Oh dear. Big Dave can't see who owns the forest. Can't see for all those trees
• Here is a statement. "The idea that all Forestry Commission forests are open to the public and do not charge is simply not true," said the prime minister. "Many forests, such as the New Forest, are not owned by the Forestry Commission and have much better access, no parking charges and very good records on habitat. While we are having this consultation, we should bust some of the myths that have been put around about this idea." And here, by way of contrast, is another statement. "In 1924 the management of the New Forest passed to the Forestry Commission under the Forestry (Transfer of Woods) Act, 1923 and became vested in the Minister of Agriculture rather than the Sovereign." Someone made a fool of themselves in the Commons this week, we think. We think it was Dave.
• And how are we to evaluate the real commitment of Big Dave and his merry troupe to the concept of the "big society"? Well, one way is to see how much they actually put themselves out to do the sorts of things Dave would have everyone else do, in lieu of money and status and that sort of thing. A peek at the register of ministers' interests reveals that the prime minister and his deputy Nick Clegg fight the good fight as patrons of a long list of charities – some by dint of their august positions, others based within their constituencies. Well done them. But the same cannot be said of other big society pathfinders, such as the communities secretary Eric Pickles. He's a trustee of Brentwood Theatre and Brentwood Foyer. And that's about it. But at least the public derives some benefit from Eric's big society activity. Francis Maude's sole entry is as a governor of Brighton College, an independent boarding and day school. And Oliver Letwin's only entry cites his governorship at Sherborne girls' school (boarding fees £9,000 a term). Their big society doesn't seem to be very big at all.
• Neither does that of the big society tsar, Lord Wei of Shoreditch, who was spied on Wednesday evening, sitting for an hour and a half with his wife on their own in the peers' guest room. Looked a bit forlorn by all accounts. A big society doesn't guarantee a wide circle of friends.
• Still, it does remain our best chance of fixing broken Britain. Of greening Britain too. "The corporate plant contract has been cancelled due to recent cost-cutting measures," says the memo to staff at the Department for Communities. "Corporate plants in Eland House are now in need of some green-fingered friends to ensure their survival. If you can find a few minutes every couple of weeks to provide some TLC in the form of regular watering and occasional feeding, please volunteer." You too, Eric. You too.

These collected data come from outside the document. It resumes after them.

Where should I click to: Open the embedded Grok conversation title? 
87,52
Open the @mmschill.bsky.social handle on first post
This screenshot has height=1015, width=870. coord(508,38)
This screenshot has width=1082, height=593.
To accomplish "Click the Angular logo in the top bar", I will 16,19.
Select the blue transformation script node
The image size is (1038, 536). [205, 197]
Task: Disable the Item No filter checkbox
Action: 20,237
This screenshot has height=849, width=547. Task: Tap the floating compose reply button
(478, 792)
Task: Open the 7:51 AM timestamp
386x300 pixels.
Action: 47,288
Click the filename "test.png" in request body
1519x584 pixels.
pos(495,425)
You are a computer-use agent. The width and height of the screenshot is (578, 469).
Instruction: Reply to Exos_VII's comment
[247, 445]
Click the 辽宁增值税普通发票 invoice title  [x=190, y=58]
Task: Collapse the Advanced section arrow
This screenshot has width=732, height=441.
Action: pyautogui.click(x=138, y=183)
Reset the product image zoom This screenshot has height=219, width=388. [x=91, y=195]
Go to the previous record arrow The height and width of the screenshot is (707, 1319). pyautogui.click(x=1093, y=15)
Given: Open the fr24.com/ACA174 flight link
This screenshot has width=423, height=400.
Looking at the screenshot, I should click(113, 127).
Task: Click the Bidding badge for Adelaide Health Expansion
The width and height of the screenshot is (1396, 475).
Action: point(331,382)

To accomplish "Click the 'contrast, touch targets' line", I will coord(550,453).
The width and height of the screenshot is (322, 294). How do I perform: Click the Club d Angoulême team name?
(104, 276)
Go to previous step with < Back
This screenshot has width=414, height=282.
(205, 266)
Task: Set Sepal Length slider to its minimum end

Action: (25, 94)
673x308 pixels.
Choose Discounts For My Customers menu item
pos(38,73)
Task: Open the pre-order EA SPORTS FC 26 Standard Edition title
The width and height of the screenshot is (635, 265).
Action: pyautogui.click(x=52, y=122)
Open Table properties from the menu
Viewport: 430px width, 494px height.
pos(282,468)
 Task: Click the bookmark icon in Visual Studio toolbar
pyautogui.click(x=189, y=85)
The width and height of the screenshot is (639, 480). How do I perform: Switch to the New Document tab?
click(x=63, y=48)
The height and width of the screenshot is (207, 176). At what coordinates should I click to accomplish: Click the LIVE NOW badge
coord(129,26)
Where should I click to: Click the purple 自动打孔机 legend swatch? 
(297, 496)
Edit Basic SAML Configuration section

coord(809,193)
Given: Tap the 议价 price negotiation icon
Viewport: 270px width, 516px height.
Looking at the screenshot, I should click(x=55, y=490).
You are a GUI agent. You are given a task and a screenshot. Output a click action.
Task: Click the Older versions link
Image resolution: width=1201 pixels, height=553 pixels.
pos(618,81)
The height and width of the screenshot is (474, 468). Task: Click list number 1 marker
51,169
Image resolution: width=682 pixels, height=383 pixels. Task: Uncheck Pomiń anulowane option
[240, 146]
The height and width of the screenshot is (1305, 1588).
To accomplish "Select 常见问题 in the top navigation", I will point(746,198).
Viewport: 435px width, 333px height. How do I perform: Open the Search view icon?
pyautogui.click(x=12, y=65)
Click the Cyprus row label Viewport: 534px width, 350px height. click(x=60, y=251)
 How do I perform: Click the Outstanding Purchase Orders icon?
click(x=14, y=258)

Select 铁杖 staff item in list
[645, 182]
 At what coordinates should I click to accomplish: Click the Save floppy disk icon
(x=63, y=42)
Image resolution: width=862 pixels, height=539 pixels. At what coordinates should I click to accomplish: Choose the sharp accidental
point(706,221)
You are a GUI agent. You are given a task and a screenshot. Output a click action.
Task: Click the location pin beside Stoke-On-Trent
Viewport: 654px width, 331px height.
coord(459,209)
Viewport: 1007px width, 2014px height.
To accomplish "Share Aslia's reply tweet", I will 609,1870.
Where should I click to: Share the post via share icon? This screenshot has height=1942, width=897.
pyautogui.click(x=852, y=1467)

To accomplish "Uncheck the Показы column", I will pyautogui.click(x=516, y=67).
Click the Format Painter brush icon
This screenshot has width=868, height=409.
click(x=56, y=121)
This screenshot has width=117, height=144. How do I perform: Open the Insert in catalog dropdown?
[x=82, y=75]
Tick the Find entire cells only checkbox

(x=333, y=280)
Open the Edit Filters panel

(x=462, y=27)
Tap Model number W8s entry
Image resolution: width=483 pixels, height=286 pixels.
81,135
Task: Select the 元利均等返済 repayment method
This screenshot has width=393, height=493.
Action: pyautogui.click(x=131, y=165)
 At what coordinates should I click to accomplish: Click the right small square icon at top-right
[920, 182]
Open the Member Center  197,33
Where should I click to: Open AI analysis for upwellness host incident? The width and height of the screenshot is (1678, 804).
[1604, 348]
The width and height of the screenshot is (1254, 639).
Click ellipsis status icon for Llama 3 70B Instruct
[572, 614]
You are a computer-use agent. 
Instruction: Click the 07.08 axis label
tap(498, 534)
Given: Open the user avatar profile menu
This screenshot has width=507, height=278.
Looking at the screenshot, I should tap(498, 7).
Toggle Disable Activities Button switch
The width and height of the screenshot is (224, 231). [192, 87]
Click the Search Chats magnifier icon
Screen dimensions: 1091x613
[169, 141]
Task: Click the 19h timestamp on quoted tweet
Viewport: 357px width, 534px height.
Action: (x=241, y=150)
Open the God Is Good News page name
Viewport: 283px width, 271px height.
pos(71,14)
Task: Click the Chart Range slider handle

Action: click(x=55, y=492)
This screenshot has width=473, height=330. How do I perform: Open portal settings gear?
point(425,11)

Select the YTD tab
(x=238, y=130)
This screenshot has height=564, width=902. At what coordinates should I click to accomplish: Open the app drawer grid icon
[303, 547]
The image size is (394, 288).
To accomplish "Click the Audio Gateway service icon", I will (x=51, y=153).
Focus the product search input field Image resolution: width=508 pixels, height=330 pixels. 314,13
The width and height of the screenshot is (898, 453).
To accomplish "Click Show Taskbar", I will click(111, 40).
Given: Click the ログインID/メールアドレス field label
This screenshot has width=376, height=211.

• And as the coalition hits its stride, the aforementioned Pickles draws the strength he needs to continue his reign of terror against local authorities. Far too many council workers earning more than £58,000, and too many chief executives trousering fat salaries, says Eric. We shall shine a light. Print their salaries. Name them. And he will no doubt be aided in his quest to safeguard the public shilling by the new director-general of finance and corporate services that he seeks – for whom, according to the ad in the Local Government Chronicle, a salary of £140,000 is deemed appropriate. He's spending a lot to save even more. For no one's belt pulls tighter than Eric's.
• Finally, just when it seemed no more grave accusations could be levelled at Mr WikiLeaks Julian Assange, his former lieutenant Daniel Domscheit-Berg pops up to denigrate him further. "Julian was constantly battling for dominance, even with my tomcat Herr Schmitt," says Domscheit-Berg, in his book Inside WikiLeaks: My Time with Julian Assange at the World's Most Dangerous Website. "Ever since Julian lived with me in Wiesbaden he (the cat) has suffered from psychosis." Assange was clearly the more dominant of the two, claims Domscheit-Berg, though on one famous occasion Herr Schmitt was able to "dispatch Julian with a quick swipe of the paw". It "must have been a nightmare for the tomcat", the author says. And what does Herr Schmitt say? You'll have to wait. Read the Sundays.